For this listing, report how many lines contain the string "screenshot", using only a number.

▶ SOURCE DATA
....................

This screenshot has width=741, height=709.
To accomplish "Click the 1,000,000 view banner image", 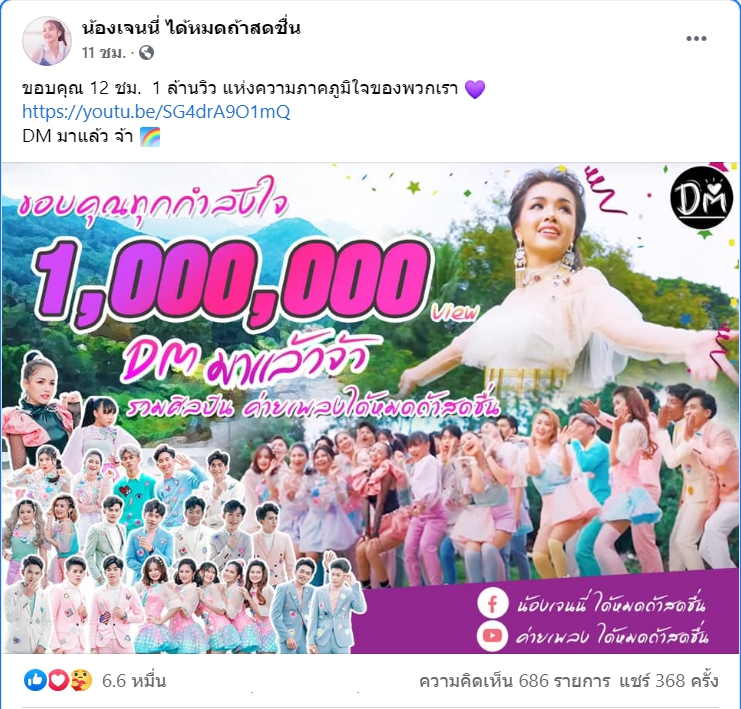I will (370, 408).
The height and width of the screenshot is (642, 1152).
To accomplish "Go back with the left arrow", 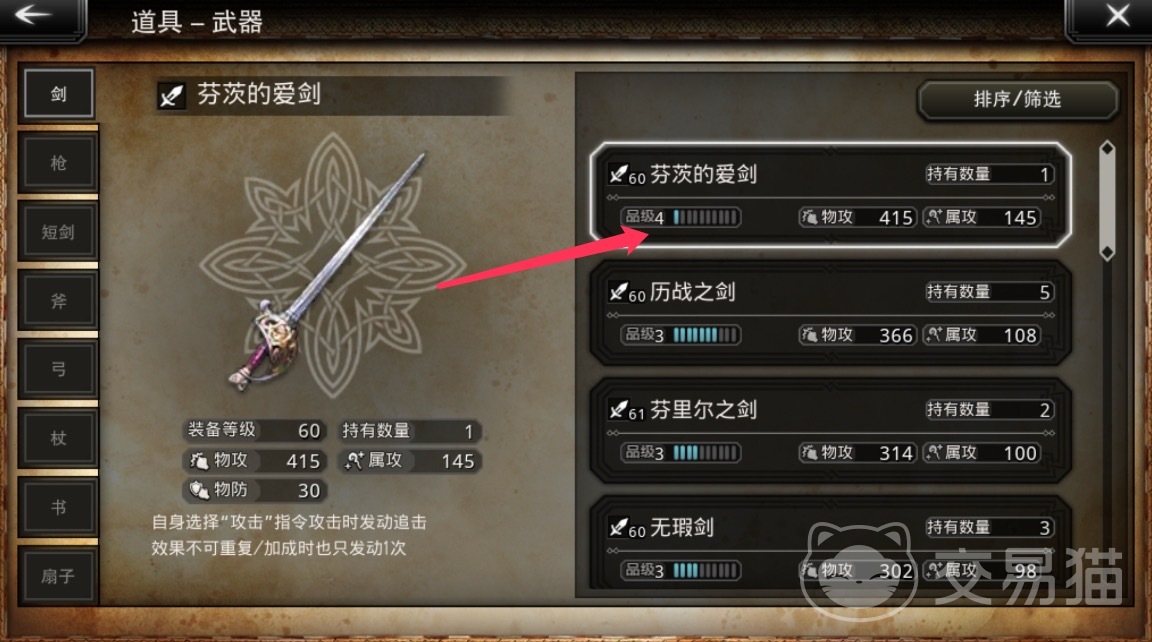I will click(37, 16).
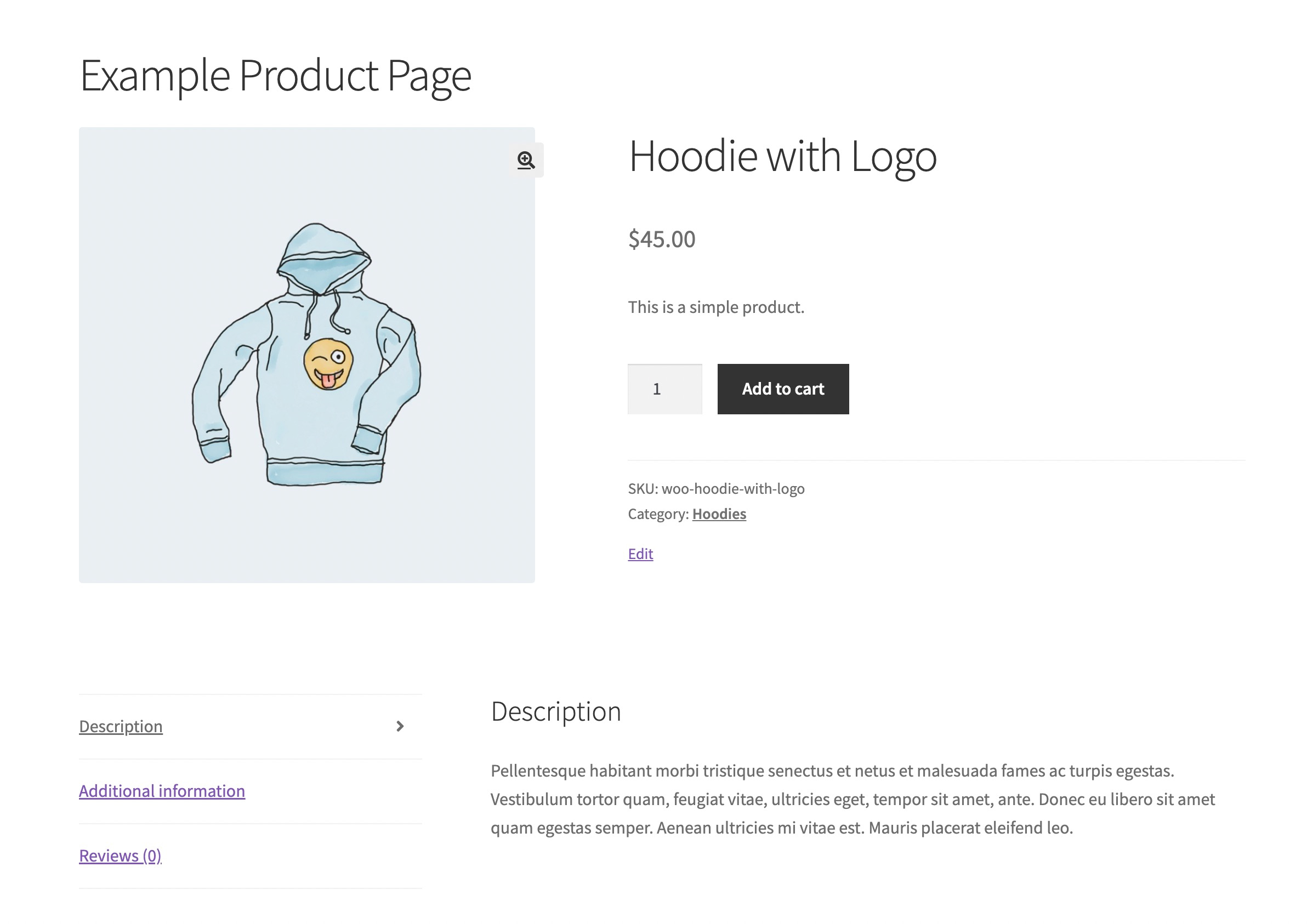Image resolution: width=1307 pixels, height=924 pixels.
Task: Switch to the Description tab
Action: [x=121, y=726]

....................

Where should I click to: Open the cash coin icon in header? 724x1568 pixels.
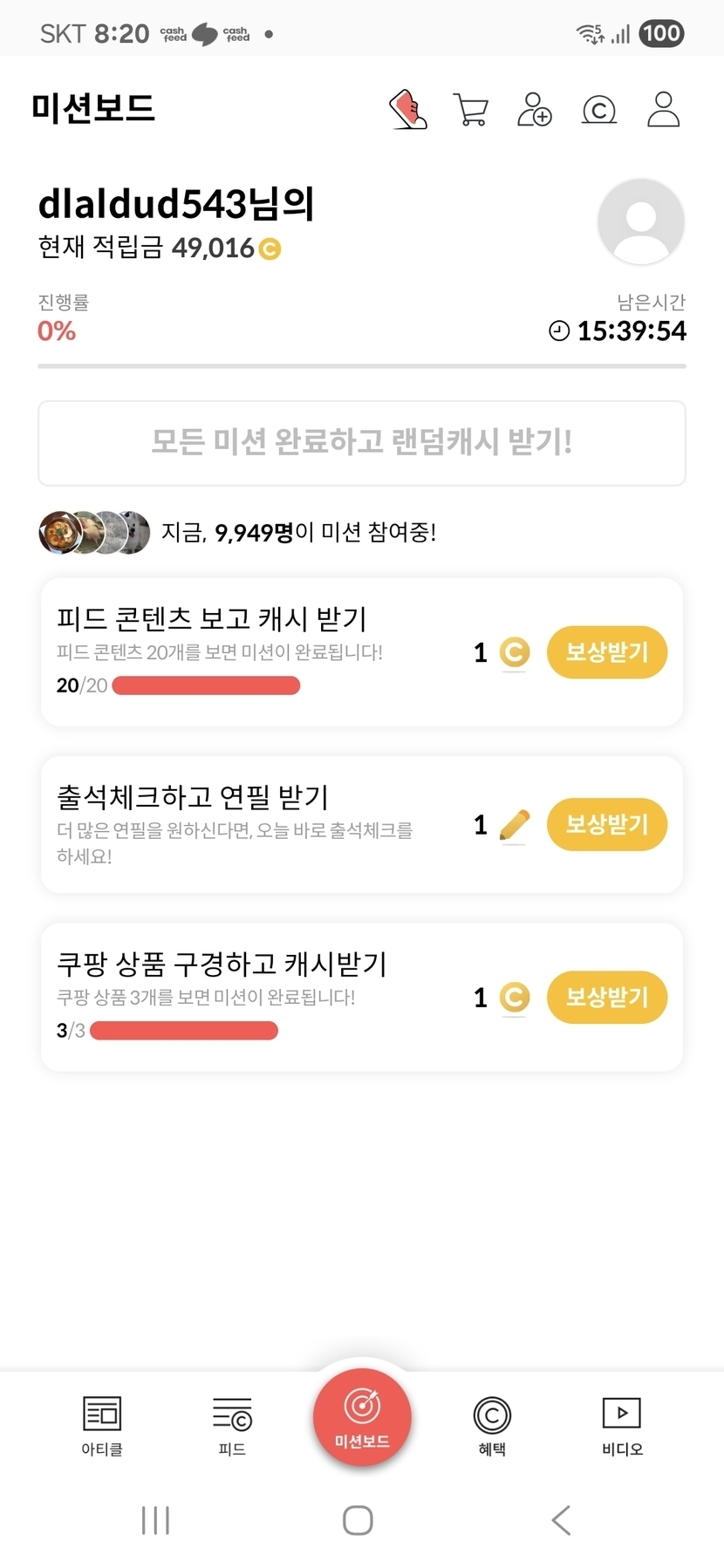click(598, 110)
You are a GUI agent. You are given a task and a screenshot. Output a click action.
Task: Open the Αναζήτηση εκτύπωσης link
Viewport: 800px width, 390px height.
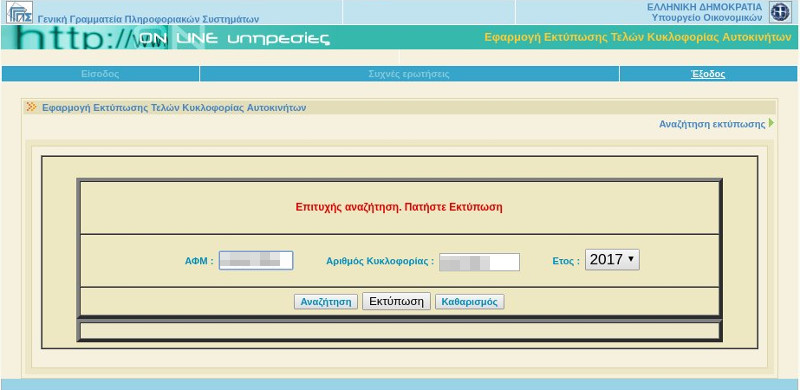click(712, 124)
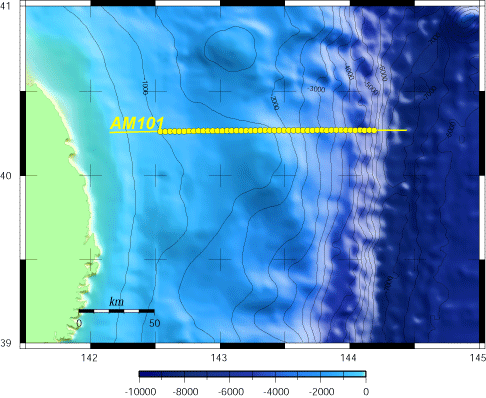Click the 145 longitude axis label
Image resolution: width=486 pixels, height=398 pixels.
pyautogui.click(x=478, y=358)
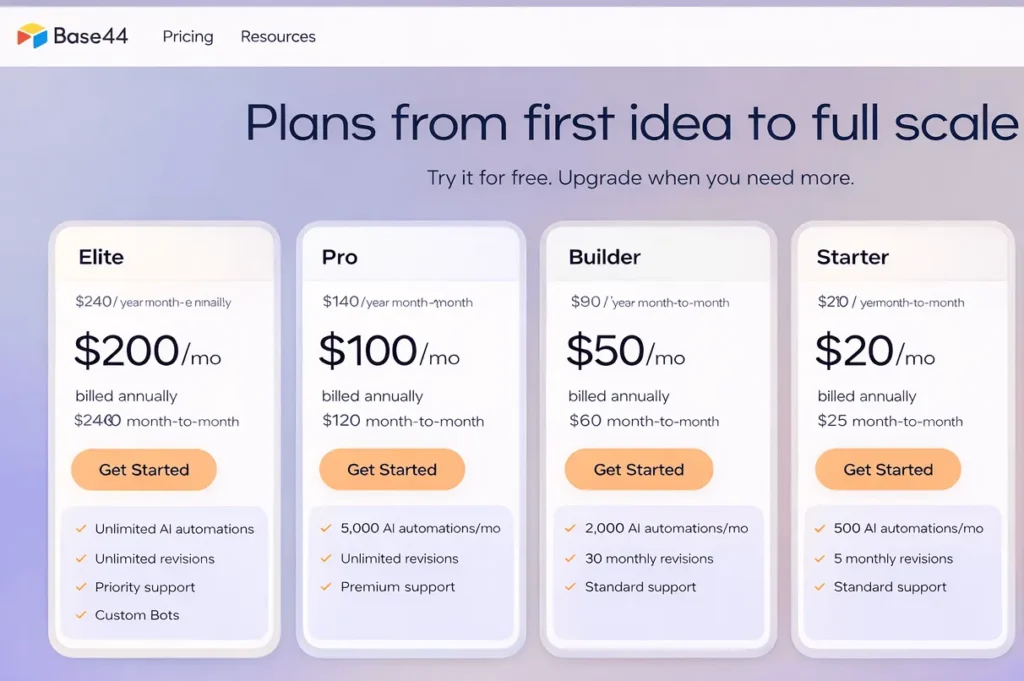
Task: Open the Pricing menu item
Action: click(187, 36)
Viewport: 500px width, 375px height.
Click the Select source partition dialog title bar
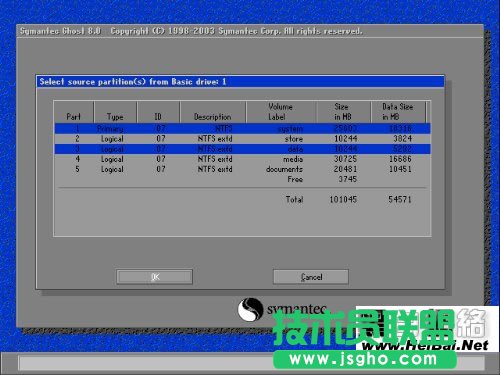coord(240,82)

....................

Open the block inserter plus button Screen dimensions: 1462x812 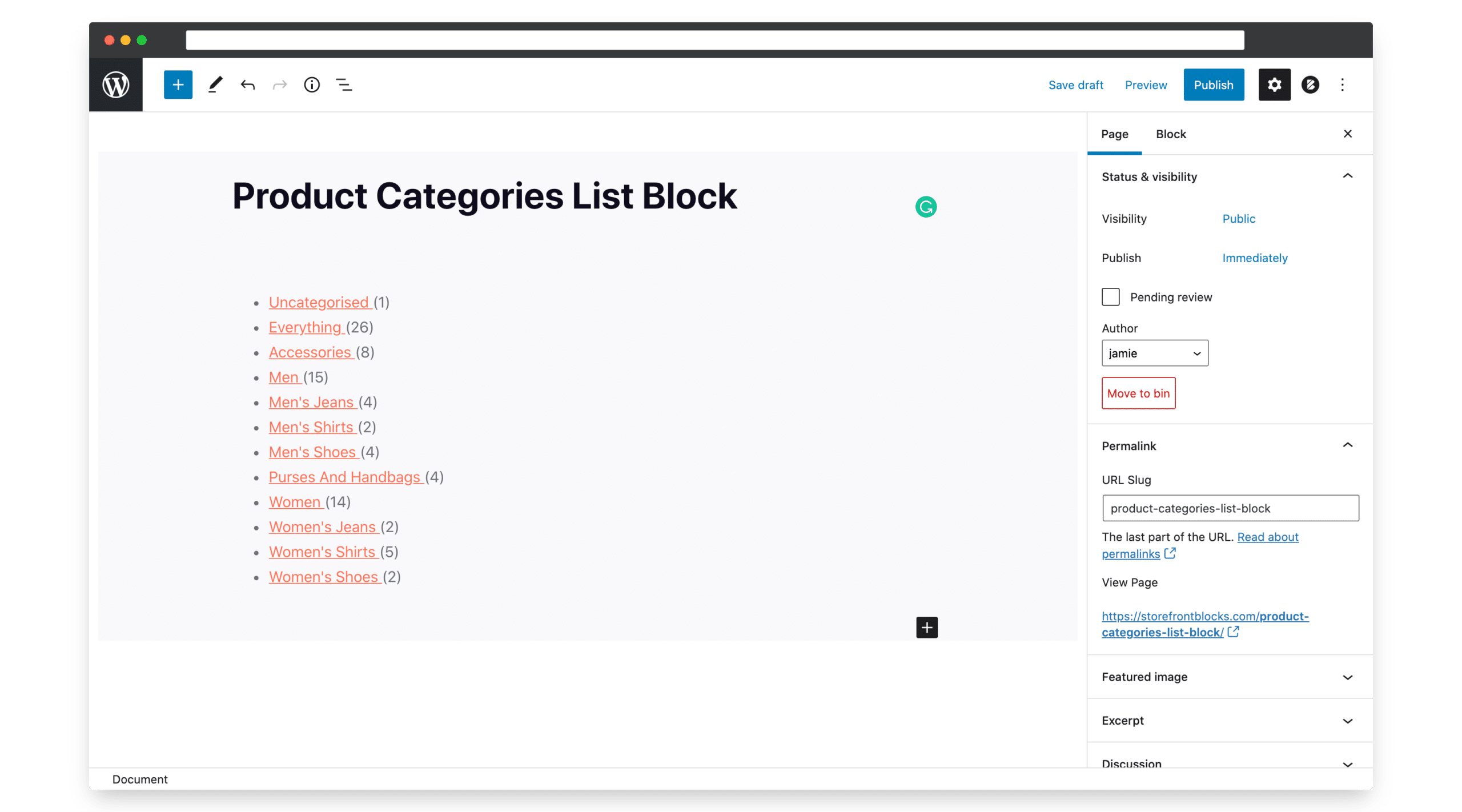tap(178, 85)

....................

▶ RESULT
3